Tien le deuxième sujet, là j'suis déjà moins sûr de moi par contre (mais j'ai copier le plan sur une meuf qu'avais eu 18 au partiel sur ce sujet donc ça devrait le faire
)
Le contrôle de constitutionnalité en France aujourd’hui et demain.
On ne peut que constater la différence d’application de la Constitution « à la lettre » et de fait. Il est possible parfois qu’une décision ce révèle dans certaines situations inapplicables car contradictoire avec la Constitution, norme suprême, c’est pourquoi à été institué le Contrôle Constitutionnel en 1958. Il est chargé de la vérification et l’adaptation de la loi et autres directives à la Constitution.
Nous pouvons nous demander par qui, pourquoi et comment est invoqué les contrôle constitutionnel.
Nous verrons dans un premier temps que le contrôle constitutionnel garanti le respect de la Constitution ; puis dans un second temps que celui-ci a évolué à la suite de la mise en application de l’article 61-1 de la Constitution.
I – Le contrôle de constitutionnalité garanti le respect de la Constitution.
A – Un contrôle par voie d’action.
Le Conseil constitutionnel peut censurer la loi soumise soit totalement, soit partiellement, soit encore sous des réserves d'interprétations qu'il aura émises. Cette censure n'est possible qu'à la condition que la loi n'ait pas encore été promulguée. Avant la création du Conseil constitutionnel, la constitution n'était la norme suprême que de façon théorique, puisque le juge administratif ne pouvait se permettre de juger de la constitutionnalité d'une loi.

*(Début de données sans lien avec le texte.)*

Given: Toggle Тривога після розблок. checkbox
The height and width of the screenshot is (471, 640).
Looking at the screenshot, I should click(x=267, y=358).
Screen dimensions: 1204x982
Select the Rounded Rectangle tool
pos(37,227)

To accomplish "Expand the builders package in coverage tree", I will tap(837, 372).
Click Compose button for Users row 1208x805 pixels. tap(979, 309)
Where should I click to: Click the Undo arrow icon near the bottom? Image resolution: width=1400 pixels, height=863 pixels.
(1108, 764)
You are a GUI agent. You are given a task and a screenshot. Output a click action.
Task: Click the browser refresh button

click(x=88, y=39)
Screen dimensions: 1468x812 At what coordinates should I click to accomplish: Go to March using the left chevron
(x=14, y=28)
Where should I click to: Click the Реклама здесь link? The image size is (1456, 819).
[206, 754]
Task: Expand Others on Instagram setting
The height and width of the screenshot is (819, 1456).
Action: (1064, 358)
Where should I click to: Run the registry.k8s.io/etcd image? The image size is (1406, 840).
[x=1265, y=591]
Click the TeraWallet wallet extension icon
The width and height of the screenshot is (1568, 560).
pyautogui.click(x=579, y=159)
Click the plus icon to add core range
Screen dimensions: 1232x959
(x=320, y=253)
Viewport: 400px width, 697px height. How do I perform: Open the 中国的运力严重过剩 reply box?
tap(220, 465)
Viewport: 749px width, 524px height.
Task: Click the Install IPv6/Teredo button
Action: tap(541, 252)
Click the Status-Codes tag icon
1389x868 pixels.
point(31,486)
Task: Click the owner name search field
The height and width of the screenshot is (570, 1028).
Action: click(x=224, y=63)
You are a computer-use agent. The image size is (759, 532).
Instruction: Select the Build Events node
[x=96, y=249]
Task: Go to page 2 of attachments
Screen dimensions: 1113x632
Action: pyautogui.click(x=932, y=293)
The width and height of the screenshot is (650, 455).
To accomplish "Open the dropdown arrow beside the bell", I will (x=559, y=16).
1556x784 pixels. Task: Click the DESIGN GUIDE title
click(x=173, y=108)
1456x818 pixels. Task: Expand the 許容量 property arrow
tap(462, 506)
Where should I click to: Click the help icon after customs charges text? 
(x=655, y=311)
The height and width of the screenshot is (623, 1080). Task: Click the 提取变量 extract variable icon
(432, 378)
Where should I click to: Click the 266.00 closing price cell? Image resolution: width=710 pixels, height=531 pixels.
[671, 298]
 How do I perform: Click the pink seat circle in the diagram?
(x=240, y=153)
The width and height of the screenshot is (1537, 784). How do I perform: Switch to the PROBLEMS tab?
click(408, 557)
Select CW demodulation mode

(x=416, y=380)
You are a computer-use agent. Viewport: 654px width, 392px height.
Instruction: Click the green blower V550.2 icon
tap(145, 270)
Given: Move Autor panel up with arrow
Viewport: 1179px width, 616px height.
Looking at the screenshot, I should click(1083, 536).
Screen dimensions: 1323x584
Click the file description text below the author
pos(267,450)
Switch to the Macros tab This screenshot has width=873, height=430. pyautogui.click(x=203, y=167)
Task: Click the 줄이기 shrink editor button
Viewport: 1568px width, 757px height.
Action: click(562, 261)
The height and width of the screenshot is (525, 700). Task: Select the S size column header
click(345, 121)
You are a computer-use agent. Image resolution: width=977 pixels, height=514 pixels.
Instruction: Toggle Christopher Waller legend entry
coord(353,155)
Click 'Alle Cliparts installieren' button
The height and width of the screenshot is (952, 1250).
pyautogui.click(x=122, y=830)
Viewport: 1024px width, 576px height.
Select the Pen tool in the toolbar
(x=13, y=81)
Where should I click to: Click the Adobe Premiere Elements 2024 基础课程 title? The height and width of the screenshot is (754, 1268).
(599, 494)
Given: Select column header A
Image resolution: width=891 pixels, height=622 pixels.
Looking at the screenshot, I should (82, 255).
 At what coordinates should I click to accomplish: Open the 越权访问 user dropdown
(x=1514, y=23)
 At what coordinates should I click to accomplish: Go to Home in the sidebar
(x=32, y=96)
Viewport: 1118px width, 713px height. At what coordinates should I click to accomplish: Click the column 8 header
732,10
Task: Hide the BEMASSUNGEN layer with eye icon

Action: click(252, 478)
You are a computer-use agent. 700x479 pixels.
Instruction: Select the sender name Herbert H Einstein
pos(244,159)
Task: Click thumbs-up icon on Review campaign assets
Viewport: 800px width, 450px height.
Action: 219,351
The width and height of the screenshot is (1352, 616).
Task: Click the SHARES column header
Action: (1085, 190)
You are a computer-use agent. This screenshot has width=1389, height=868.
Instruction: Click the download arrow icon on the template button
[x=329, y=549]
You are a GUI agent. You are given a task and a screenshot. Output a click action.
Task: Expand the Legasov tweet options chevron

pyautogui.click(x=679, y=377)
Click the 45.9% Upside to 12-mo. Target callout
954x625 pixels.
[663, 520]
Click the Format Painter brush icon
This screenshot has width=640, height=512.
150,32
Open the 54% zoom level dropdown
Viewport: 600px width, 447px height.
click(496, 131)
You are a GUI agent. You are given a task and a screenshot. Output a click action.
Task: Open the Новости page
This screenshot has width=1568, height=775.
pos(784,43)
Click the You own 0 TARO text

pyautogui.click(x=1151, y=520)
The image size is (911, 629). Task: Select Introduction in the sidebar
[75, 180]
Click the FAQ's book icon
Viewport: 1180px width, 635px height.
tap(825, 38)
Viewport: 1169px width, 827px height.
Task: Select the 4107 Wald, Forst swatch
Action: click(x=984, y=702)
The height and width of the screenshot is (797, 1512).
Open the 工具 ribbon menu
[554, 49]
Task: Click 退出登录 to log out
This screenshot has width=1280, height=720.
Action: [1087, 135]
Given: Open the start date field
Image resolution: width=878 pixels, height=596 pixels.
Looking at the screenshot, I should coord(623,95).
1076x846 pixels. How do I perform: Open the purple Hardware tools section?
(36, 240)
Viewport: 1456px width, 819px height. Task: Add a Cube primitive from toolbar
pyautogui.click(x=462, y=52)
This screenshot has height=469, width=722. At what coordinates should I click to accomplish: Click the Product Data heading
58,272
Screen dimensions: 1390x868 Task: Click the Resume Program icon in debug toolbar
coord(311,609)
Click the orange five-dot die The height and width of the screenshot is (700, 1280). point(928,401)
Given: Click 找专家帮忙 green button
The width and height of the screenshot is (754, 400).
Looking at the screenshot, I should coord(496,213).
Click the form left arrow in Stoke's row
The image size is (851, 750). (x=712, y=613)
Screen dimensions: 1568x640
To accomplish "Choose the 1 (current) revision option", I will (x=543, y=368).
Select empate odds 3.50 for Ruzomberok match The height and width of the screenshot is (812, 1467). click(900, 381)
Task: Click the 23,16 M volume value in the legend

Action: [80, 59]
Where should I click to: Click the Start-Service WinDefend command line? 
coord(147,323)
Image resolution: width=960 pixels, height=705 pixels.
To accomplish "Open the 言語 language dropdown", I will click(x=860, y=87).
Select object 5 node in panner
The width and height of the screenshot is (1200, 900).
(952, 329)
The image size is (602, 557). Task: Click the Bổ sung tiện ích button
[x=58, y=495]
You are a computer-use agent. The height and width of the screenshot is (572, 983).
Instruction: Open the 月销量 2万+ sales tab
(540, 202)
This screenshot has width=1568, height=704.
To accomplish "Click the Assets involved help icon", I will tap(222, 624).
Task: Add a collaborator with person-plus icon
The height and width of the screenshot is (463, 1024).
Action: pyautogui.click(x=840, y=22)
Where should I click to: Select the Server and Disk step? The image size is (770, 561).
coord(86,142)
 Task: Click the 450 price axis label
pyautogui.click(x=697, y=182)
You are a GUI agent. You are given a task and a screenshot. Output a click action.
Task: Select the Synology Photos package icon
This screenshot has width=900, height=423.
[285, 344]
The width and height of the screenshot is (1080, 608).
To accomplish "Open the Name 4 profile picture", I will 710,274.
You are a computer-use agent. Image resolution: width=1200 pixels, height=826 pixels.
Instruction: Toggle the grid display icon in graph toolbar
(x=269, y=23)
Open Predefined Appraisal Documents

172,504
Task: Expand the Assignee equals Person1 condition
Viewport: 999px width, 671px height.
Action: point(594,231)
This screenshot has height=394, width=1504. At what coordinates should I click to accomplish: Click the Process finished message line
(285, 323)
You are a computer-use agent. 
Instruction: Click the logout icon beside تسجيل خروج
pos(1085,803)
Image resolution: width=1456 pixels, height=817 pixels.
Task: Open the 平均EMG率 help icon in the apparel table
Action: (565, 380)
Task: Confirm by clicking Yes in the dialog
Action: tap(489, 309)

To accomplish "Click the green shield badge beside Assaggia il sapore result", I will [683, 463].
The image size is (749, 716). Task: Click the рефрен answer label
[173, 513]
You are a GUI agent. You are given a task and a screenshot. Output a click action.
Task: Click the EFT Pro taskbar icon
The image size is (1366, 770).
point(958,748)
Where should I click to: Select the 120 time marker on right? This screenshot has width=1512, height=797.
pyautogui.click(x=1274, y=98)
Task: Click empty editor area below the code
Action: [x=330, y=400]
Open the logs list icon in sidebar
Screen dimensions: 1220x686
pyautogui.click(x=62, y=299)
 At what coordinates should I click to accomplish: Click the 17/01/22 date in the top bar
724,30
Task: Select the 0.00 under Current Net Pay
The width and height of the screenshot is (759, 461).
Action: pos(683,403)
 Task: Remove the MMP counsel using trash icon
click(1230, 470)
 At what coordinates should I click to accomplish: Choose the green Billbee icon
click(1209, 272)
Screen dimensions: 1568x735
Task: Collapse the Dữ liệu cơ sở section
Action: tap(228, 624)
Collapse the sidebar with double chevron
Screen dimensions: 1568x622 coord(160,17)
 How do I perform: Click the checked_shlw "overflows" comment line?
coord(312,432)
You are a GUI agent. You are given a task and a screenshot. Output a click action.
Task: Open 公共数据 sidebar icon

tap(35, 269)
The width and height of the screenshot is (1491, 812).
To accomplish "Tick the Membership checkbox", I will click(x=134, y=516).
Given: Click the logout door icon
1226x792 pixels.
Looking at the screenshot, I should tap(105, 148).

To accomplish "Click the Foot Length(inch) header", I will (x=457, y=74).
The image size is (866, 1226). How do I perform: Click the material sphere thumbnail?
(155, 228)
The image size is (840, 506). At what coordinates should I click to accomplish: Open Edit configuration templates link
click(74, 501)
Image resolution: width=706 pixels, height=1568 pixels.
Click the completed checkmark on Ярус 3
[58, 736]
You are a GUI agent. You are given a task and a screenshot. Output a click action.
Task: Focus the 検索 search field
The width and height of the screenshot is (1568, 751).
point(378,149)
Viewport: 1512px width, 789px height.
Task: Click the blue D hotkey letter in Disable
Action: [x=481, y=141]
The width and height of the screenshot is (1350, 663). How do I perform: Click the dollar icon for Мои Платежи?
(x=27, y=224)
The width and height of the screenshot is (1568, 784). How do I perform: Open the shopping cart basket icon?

B – Une saisine limitée aux organes institutionnels.
La réforme initiée par Valéry Giscard d'Estaing en 1974 permit d'élargir la saisine du Conseil Constitutionnel, en l'ouvrant à 60 députés ou 60 sénateurs.
II – L’évolution de ce contrôle mettant en application l’article 61-1 de la Constitution.
A – Le justiciable, nouvel acteur de la saisine du Conseil Constitutionnel.
Tout justiciable pourra invoquer le contrôle constitutionnel « Lorsque, à l'occasion d'une instance en cours devant une juridiction, il est soutenu qu'une disposition législative porte atteinte aux droits et libertés que la Constitution garantit » (art.61-1de la Constitution française).
B – Une procédure stricte visant à limiter les abus de saisine du Conseil Constitutionnel.
« Le Conseil constitutionnel peut être saisi de cette question sur renvoi du Conseil d'État ou de la Cour de cassation qui se prononce dans un délai déterminé. ». A la demande du justiciable, la Cour de cassation ou le Conseil d’Etat jugent de la soumission ou non du litige au Conseil constitutionnel. Le justiciable ne peut donc pas saisir directement le Conseil constitutionnel, le but étant entre autre de ne pas « encombrer » celui-ci.